* [WHAT YOU ARE ASKED TO DO]: Repeat every entry in full. Match each line exactly.

═════ DATA IN THIS EXERCISE

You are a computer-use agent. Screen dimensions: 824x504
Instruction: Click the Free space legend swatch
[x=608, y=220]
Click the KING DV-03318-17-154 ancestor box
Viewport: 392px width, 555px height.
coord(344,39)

══════════

* [RESPONSE TO THE TASK]:
You are a computer-use agent. Screen dimensions: 824x504
Instruction: Click the Free space legend swatch
[x=608, y=220]
Click the KING DV-03318-17-154 ancestor box
Viewport: 392px width, 555px height.
coord(344,39)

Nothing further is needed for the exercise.